Anthrax has an Achilles’ heel — one that could help researchers create a new antibiotic to defeat the deadly bacteria as well as more common infections.

Shauna McGillivray, associate professor of biology, figured out how to render the bacteria harmless in mammals by subverting one of the key enzymes that anthrax uses to create disease.

Shauna McGillivray, associate professor of biology, studies the deadly bacteria anthrax and believes it has an Achilles’ heel — one that could help researchers create a new antibiotic to defeat it as well as more common infections. Photo by Robert W. Hart

That key is called ClpXP (clip-ex-P). It’s a protease, or an enzyme, the job of which is to take apart unwanted proteins. ClpXP is present in many bacteria, including anthrax and methicillin-resistant Staphlyoccucus aureus, or MRSA.

“The enzyme functions like a garbage disposal in the cell,” McGillivray said. “If you get rid of it, the cell doesn’t have a way to get rid of these proteins. … They can just kind of gunk up the cell.” A cell that can’t keep its own inner workings free of frayed, used-up protein machinery can stop functioning and die.

Several years ago, McGillivray found that by mutating one of the bacterial genes that encodes ClpXP, she could create a nonvirulent version of anthrax, one easily cleared up by the immune system in mice. Her work at TCU involves a strain of the bacterium that is not harmful. But collaborators at the U.S. Army Medical Research Institute of Infectious Diseases who work with deadly wild-type anthrax found that a mutated ClpXP kneecaps that strain, too.

Knocking out ClpXP also seems to render bacteria highly vulnerable to cathelicidin, a front-line immune protein that mammals make in response to infection. Another protease found in anthrax, one that under normal conditions would exit the cell and destroy cathelicidin, seems to depend on ClpXP.

Anthrax bacteria, computer illustration. Illustration by Getty images © KATERYNA KON/SCIENCE PHOTO LIBRARY

After the discovery, McGillivray teamed with Kenneth Keiler, a professor of biochemistry and molecular biology at Pennsylvania State University, who tested his library of small molecules, consisting of what he described as “chemicals with properties similar to good pharmaceuticals.”

He found one molecule, F2, that incapacitates ClpXP in anthrax and MRSA, making the bacteria vulnerable to the host’s defenses, though exactly how is still unclear, he said.

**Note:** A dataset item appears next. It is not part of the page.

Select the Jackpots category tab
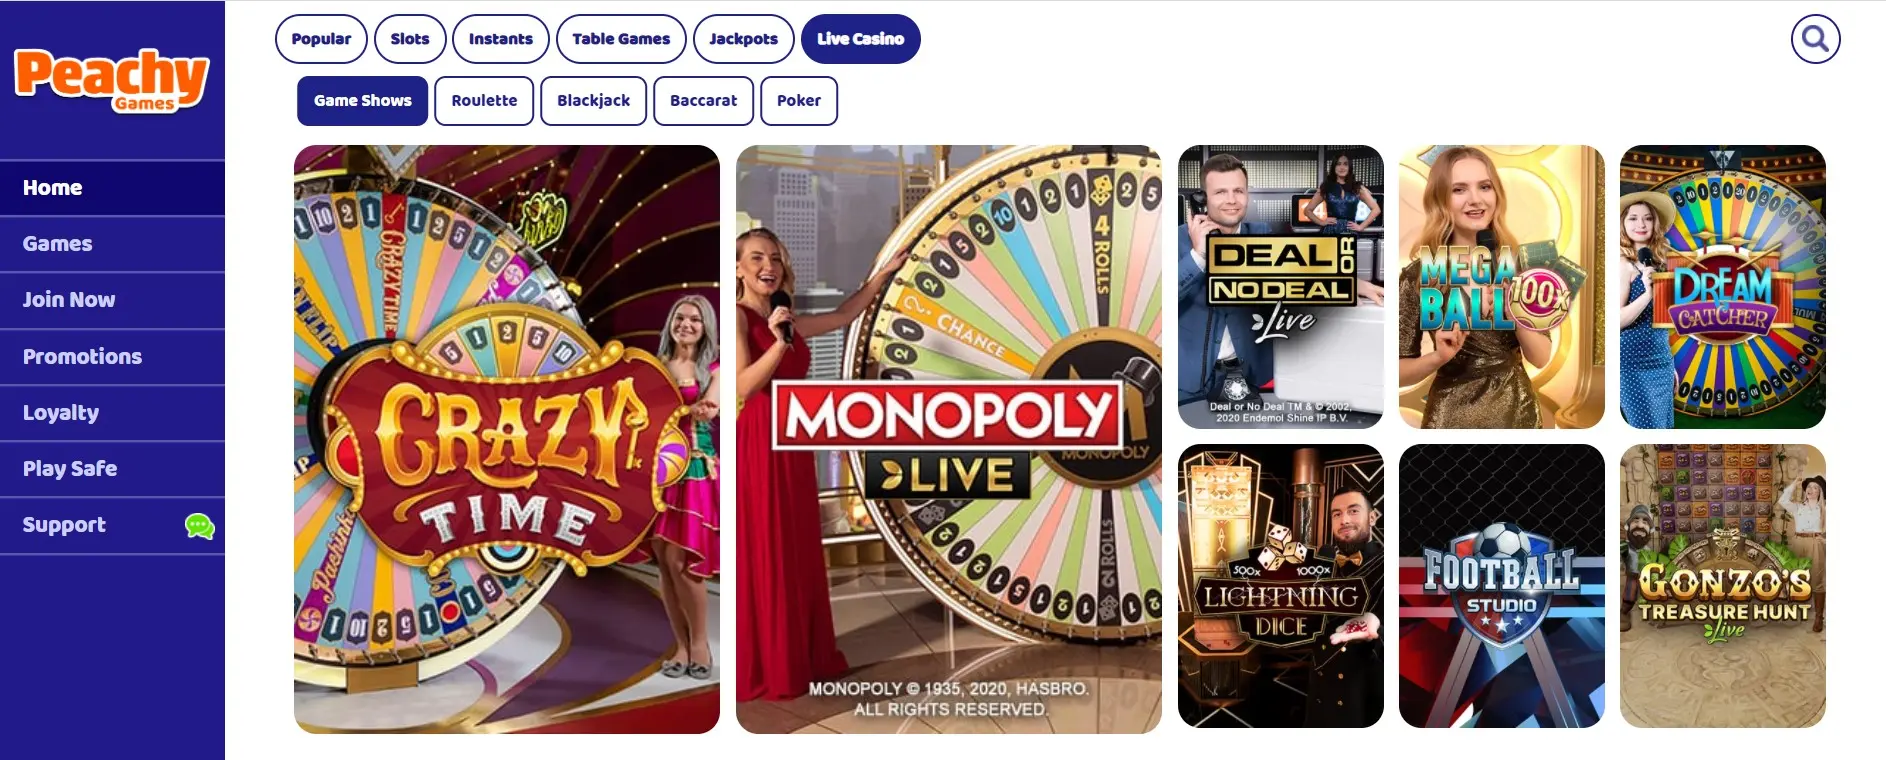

McGillivray and Keiler co-authored a study showing how a combination of F2 and penicillin made the bacteria more vulnerable — an eye-opener, since MRSA carries a protective mutation that keeps antibiotics, such as penicillin, from binding to a cell wall. Inhibiting ClpXP seems to circumvent the mutation in McGillivray’s experiments, restoring penicillin’s effectiveness.

F2 isn’t suitable for human use, but if researchers can develop an antibiotic that targets ClpXP that is safe, it could help treat a host of troublesome infections. That’s no small thing, since the Centers for Disease Control and Prevention announced in 2013 that the world has entered a post-antibiotic era for some microbes, meaning antibiotic resistance is becoming widespread.

Shauna McGillivray, associate professor of biology, figured out how to render the anthrax harmless in mammals by subverting one of the key proteins anthrax uses to cause disease. Photo by Robert W. Hart

MRSA is one of the worst offenders. First reported as a curiosity in the 1960s — just a few years after the introduction of the antibiotic methicillin — MRSA has in recent decades become a global scourge. In 2011 it killed more than 11,000 people in the United States, the CDC reported.

“One of the things that’s really tough about MRSA is it becomes antibiotic-resistant very, very quickly,” McGillivray said. “So the more tools you have in the toolbox for treating the disease, the better.” (It also couldn’t hurt to have another way to defeat anthrax.)

Giving a potential ClpXP-targeting antibiotic along with penicillin would be a one-two punch similar to the multidrug technique used today to treat AIDS and tuberculosis.

“We’re sort of getting desperate in terms of antibiotic targets, because there’s resistance to so many different existing antibiotics,” Keiler said. “Combination therapy is almost certainly the way of the future for these resistant infections.”